Per the report, Accenture PLC's CEO Jimmy Etheredge recently asked a couple dozen of his colleagues to attend two-and-half-hour virtual training sessions designed to help workers facing mental health issues. Etheredge added he has gotten numerous emails from employees regarding the problems they face in the COVID-19 era, and that when management staff would initially engage they'd attempt to fix the issues rather than make sure workers feel heard.
Eventbrite, meanwhile, recently re-trained leadership to go from asking how employees are doing to asking, "How are you really, really doing?" Seattle construction and engineering company McKinstry Co. LLC is instead utilizing a technique called "Good News Friday," in which the companies names eight things that happened in the past week that were positive.
Since many are still working from home and have been since about March, a lot of bosses are looking into offering "self-care days." Public relations firm Geben Communication recently began to offer employees these bonus days off, encouraging them to get away from the computer or internet. Ryan Wuerch, CEO of cashback app Dosh, has given his employees impromptu three-day weekends now and then over the past few months. Some have also pivoted to occasional 30-hour workweeks, reducing the workload intermittently to give employees time to recharge.

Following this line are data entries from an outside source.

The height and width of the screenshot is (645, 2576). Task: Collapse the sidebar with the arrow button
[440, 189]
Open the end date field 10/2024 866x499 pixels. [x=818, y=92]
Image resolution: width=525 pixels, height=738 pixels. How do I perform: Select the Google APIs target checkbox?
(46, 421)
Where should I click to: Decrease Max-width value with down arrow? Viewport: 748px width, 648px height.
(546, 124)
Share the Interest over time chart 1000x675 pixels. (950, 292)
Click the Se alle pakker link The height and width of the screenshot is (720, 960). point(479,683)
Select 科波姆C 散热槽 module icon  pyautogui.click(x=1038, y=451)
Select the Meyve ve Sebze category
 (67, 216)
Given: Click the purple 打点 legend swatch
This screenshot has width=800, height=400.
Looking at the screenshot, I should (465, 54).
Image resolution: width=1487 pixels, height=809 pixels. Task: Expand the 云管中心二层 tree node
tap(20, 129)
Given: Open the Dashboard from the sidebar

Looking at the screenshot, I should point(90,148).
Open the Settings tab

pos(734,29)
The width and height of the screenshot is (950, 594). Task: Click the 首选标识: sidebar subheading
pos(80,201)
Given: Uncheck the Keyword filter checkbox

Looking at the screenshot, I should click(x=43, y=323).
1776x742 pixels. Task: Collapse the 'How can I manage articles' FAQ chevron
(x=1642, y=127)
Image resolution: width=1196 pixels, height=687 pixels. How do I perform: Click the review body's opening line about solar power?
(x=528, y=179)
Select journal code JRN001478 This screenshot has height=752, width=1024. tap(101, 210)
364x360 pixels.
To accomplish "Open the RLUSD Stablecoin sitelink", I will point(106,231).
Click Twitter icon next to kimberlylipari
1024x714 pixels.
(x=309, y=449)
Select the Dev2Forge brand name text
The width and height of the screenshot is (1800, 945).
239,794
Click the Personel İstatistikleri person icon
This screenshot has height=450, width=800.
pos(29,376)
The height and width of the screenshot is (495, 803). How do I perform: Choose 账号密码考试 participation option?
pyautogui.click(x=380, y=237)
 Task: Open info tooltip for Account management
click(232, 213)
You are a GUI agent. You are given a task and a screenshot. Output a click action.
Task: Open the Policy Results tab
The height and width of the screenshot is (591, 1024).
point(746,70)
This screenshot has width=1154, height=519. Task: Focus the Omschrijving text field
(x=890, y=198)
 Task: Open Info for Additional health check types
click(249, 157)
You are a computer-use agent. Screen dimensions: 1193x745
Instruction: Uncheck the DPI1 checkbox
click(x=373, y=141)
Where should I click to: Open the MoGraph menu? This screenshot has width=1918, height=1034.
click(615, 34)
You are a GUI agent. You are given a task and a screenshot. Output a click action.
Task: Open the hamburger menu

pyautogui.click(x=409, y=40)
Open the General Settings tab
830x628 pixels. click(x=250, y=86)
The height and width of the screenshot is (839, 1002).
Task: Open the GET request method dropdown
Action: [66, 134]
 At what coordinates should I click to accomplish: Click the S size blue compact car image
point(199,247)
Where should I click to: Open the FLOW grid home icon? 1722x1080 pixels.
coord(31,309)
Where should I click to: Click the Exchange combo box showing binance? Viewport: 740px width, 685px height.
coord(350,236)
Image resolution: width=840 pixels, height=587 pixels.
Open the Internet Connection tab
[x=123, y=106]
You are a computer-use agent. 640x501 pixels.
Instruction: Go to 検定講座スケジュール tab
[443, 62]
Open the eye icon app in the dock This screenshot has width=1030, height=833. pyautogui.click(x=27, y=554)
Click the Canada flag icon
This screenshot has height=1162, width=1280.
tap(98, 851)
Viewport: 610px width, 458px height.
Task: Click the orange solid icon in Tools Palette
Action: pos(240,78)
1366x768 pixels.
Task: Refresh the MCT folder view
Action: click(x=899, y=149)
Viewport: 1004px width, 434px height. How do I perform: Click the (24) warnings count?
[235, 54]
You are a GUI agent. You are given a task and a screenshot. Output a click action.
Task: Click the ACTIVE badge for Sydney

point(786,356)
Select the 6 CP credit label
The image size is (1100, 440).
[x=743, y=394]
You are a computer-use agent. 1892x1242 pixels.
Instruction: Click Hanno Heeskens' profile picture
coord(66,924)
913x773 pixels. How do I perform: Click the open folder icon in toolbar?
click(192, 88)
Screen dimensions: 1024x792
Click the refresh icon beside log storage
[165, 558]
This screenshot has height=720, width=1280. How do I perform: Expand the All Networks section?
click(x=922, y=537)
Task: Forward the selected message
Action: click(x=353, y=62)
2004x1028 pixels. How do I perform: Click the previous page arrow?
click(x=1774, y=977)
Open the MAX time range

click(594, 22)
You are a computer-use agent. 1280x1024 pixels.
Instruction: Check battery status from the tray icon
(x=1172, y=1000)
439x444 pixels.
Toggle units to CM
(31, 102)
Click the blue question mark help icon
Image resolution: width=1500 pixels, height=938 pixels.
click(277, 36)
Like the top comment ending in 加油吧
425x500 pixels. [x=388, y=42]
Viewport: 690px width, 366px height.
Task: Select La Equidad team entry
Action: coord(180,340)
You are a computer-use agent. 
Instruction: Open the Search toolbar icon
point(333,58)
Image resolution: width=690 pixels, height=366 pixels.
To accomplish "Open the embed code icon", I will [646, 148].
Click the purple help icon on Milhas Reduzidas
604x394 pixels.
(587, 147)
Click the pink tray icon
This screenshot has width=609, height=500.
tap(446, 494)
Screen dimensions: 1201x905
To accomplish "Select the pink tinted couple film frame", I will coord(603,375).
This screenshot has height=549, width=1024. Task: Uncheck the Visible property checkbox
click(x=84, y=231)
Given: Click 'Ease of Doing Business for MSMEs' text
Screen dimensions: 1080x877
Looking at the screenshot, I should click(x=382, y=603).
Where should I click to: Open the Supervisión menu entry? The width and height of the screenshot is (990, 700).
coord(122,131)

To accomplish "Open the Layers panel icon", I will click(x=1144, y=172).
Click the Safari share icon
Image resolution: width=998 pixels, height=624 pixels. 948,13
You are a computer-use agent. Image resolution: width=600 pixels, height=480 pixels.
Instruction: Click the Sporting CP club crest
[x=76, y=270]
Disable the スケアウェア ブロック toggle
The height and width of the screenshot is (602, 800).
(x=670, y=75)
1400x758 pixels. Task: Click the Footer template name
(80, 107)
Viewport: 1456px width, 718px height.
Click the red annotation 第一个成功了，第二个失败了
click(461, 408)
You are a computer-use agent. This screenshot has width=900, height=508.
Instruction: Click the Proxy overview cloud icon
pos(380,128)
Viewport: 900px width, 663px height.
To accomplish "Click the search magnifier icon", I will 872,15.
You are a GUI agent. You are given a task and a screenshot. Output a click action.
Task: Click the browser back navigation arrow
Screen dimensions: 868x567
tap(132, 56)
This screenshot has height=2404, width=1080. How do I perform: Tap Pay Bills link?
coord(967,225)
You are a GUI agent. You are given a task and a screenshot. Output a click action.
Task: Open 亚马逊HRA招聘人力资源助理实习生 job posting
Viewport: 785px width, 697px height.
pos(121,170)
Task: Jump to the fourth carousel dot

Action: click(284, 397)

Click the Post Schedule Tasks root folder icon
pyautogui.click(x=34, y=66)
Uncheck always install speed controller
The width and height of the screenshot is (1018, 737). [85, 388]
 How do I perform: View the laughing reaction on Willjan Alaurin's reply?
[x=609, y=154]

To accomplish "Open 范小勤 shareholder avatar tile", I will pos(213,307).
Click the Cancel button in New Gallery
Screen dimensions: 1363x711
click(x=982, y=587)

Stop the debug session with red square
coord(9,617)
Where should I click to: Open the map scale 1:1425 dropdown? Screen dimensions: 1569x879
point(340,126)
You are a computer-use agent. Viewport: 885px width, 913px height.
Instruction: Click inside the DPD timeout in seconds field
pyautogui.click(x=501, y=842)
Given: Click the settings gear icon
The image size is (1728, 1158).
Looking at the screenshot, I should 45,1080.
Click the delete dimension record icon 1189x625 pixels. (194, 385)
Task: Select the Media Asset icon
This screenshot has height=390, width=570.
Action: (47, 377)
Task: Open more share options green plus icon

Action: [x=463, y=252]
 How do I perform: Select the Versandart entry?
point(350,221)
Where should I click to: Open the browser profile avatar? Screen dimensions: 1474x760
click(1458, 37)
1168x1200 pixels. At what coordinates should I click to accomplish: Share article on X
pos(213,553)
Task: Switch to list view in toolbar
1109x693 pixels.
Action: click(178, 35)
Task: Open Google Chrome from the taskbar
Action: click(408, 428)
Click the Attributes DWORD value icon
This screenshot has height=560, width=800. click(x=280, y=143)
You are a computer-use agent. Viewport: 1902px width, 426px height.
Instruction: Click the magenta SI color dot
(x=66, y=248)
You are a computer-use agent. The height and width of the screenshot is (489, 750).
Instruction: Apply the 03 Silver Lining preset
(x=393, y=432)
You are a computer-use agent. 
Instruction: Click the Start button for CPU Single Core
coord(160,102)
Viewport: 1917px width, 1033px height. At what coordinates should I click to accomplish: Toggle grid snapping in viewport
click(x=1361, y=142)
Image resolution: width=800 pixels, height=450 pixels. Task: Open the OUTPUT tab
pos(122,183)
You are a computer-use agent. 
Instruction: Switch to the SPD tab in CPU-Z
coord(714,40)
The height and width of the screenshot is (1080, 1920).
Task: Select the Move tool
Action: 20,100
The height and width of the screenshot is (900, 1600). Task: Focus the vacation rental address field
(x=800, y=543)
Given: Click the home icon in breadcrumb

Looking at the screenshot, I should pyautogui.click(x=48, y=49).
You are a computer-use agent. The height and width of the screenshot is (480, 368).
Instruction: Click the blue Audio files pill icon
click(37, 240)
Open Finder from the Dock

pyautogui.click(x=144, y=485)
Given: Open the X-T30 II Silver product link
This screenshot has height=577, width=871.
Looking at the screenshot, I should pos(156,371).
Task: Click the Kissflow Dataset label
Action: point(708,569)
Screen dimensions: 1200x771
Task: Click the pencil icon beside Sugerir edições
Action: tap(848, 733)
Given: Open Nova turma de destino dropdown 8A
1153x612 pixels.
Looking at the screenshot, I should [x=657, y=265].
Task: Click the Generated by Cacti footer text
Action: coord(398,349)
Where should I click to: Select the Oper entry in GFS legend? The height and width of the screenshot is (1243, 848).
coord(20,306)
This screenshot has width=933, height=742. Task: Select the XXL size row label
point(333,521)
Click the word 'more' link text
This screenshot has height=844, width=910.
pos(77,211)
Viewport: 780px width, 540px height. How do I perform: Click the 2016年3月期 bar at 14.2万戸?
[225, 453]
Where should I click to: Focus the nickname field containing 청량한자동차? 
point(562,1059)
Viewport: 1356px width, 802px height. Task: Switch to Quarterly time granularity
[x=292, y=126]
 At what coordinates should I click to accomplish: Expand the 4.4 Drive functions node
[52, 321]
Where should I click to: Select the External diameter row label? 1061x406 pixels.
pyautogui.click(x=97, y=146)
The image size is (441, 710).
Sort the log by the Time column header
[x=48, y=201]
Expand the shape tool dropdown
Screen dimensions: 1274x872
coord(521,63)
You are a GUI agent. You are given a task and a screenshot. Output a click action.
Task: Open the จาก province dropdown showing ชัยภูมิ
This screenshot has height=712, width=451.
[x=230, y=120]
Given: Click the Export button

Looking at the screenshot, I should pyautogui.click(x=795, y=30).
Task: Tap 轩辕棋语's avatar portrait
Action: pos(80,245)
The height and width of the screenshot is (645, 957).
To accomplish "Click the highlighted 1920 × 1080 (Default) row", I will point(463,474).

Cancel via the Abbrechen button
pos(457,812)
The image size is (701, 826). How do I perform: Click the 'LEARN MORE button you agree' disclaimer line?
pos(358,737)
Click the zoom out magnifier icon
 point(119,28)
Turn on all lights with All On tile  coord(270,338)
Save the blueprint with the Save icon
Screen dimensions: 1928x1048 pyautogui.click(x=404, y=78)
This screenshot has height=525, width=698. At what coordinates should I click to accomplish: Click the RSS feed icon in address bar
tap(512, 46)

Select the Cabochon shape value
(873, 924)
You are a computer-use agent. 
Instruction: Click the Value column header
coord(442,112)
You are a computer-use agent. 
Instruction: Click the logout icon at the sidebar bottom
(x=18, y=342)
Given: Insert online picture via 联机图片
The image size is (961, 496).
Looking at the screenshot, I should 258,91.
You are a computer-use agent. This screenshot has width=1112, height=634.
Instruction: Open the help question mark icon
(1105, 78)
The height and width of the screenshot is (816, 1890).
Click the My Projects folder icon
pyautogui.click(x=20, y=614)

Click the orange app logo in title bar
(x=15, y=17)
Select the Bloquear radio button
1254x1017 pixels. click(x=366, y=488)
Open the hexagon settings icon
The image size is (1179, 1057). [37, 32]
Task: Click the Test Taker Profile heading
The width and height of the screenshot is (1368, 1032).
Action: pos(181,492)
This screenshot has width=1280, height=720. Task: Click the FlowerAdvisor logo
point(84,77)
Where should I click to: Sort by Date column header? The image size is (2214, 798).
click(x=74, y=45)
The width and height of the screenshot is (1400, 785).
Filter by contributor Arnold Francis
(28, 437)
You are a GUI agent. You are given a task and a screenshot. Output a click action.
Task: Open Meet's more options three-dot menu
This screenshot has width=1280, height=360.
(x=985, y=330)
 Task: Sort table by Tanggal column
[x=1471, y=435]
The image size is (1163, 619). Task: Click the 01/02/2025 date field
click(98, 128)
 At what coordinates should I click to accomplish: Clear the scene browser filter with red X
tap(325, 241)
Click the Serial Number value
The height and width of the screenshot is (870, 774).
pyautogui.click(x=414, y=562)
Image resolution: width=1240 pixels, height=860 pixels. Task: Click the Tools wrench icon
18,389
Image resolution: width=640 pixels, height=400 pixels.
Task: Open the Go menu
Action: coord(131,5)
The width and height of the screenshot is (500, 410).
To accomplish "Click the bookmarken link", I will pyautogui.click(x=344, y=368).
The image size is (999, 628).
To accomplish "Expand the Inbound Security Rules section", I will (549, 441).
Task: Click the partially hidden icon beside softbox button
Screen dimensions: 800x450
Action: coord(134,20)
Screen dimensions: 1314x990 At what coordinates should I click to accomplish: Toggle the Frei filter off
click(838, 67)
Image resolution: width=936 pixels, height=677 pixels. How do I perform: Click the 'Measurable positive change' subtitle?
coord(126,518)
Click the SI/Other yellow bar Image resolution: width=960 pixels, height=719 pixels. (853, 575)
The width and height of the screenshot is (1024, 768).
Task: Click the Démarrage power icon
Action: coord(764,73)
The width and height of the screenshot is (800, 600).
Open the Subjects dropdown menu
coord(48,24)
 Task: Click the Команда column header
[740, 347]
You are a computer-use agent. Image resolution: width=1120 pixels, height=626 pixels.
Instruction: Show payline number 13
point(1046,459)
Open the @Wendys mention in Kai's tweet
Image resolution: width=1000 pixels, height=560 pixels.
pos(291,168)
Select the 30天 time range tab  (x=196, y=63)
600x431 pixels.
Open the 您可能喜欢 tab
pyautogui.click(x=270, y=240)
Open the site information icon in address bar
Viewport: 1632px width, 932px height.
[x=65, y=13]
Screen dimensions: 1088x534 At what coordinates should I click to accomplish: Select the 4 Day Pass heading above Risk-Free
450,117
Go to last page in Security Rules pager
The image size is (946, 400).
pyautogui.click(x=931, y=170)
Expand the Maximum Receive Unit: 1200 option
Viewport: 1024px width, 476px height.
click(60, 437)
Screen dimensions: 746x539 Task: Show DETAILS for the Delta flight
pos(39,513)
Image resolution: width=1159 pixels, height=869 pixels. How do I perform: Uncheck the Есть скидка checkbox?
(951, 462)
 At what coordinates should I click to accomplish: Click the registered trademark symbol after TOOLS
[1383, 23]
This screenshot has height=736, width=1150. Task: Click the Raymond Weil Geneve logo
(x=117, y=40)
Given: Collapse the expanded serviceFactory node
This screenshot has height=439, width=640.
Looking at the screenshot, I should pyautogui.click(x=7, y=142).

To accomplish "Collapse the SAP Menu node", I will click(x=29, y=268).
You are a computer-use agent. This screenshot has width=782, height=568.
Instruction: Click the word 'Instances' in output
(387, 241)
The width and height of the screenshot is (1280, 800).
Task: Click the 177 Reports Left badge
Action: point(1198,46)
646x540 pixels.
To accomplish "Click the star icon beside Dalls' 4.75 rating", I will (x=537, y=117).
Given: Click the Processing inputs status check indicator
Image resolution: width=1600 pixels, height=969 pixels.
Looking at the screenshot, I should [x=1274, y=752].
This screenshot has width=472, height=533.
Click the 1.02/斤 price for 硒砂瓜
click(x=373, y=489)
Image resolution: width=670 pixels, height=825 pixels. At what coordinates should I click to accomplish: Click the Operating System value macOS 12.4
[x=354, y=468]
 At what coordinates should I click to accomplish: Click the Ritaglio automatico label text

The report indicated that encouraging employees to take time off, expanding counseling and mental health services, and managers checking in on their employees can do a lot to combat burnout. Offering training for managers to better deal with expressing empathy is highly recommended, as it unsurprisingly turns out people feel more comfortable when they feel they are being listened to.
While this is a start, many on Twitter reacted to the story after it went viral. Users expressed their enthusiasm for mental health support and encouraging workers to slow down every now and then, but others raised concerns. A lot, however, just expressed their frustration that they had not received similiar treatment at their own workplaces.